▶ _Record extracts_:
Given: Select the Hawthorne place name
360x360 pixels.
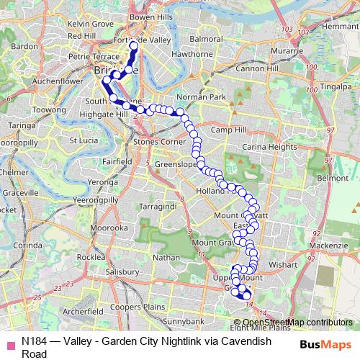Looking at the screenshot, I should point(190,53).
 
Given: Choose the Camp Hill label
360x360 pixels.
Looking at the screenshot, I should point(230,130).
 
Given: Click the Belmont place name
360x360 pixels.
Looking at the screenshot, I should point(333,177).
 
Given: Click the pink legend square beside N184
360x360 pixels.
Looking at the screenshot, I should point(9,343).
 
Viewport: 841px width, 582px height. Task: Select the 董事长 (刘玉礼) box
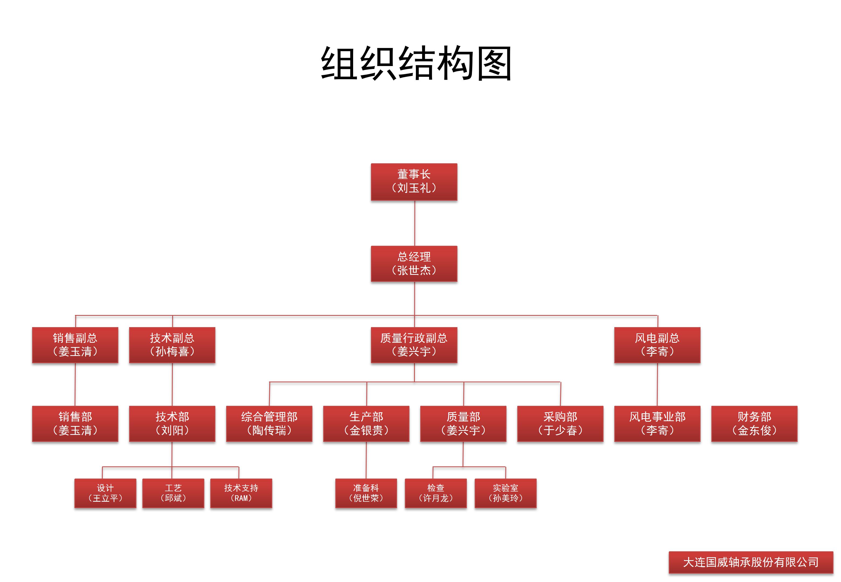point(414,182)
...
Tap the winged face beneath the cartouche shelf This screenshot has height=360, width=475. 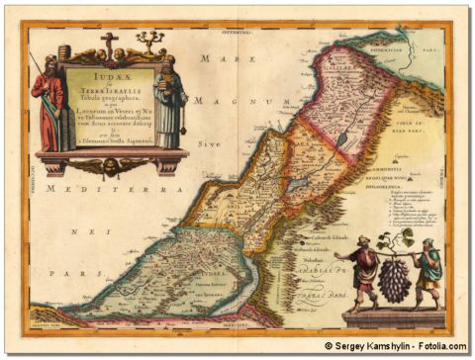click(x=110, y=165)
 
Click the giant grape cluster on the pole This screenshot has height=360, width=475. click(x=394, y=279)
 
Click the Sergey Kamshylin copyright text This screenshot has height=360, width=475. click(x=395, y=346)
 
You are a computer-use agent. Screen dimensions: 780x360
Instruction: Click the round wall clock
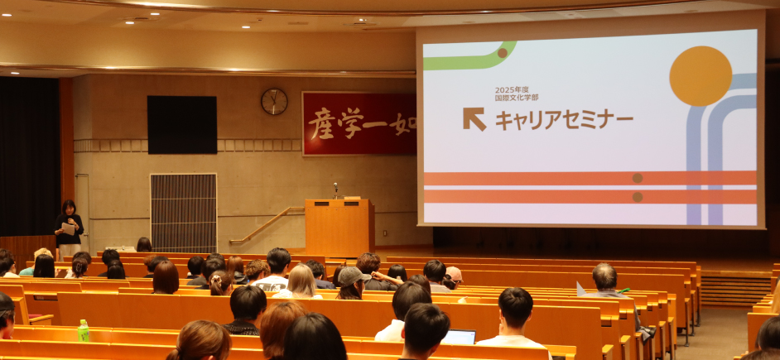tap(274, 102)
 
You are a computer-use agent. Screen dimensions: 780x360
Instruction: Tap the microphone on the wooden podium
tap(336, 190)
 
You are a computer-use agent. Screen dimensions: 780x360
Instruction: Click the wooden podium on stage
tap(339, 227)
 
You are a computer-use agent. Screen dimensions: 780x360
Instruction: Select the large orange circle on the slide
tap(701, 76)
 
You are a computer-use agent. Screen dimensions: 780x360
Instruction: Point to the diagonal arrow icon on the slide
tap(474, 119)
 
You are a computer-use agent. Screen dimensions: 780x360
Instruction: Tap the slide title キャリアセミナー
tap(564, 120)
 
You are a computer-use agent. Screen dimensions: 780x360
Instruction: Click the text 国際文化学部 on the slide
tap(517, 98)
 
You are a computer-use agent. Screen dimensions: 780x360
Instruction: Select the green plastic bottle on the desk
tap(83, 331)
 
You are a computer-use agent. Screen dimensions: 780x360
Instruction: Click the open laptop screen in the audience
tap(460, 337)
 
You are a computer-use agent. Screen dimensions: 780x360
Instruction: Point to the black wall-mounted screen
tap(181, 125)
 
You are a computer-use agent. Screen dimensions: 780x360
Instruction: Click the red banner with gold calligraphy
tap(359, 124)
...
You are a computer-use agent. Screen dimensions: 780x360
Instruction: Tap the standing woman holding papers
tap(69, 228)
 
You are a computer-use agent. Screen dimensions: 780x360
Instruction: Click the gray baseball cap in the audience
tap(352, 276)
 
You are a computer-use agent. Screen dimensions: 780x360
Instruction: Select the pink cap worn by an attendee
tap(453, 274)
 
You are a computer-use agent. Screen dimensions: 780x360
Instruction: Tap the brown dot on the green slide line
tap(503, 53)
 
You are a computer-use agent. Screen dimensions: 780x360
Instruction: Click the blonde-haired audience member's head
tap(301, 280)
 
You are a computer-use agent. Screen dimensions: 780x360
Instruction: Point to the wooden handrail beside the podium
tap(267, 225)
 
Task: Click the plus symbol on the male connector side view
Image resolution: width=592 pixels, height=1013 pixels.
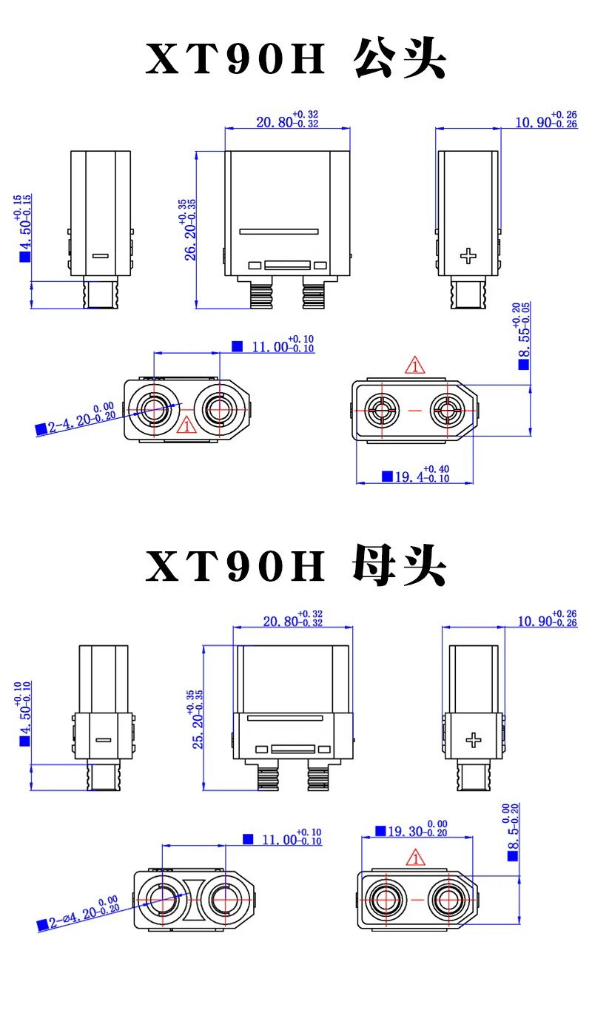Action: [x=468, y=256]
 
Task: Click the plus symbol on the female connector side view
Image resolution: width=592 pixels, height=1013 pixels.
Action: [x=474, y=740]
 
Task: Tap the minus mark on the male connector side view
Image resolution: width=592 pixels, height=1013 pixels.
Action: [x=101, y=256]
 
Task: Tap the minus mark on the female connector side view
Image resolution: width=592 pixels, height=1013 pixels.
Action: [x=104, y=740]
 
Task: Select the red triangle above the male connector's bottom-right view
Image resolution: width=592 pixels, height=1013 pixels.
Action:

▶ _Problem statement_: Render the rows as a JSON list of strings, one string per line, beginning with the line that contains "Given: Select the Hawthorne place name" and continuing through the line that contains "point(414,182)". Omit blank lines and leave the pictures out.

▶ _Right answer_:
[
  "Given: Select the Hawthorne place name",
  "360x360 pixels.",
  "Looking at the screenshot, I should point(190,53).",
  "Given: Choose the Camp Hill label",
  "360x360 pixels.",
  "Looking at the screenshot, I should point(230,130).",
  "Given: Click the Belmont place name",
  "360x360 pixels.",
  "Looking at the screenshot, I should point(333,177).",
  "Given: Click the pink legend square beside N184",
  "360x360 pixels.",
  "Looking at the screenshot, I should point(9,343).",
  "Viewport: 841px width, 582px height. Task: Select the 董事长 (刘玉礼) box",
  "point(414,182)"
]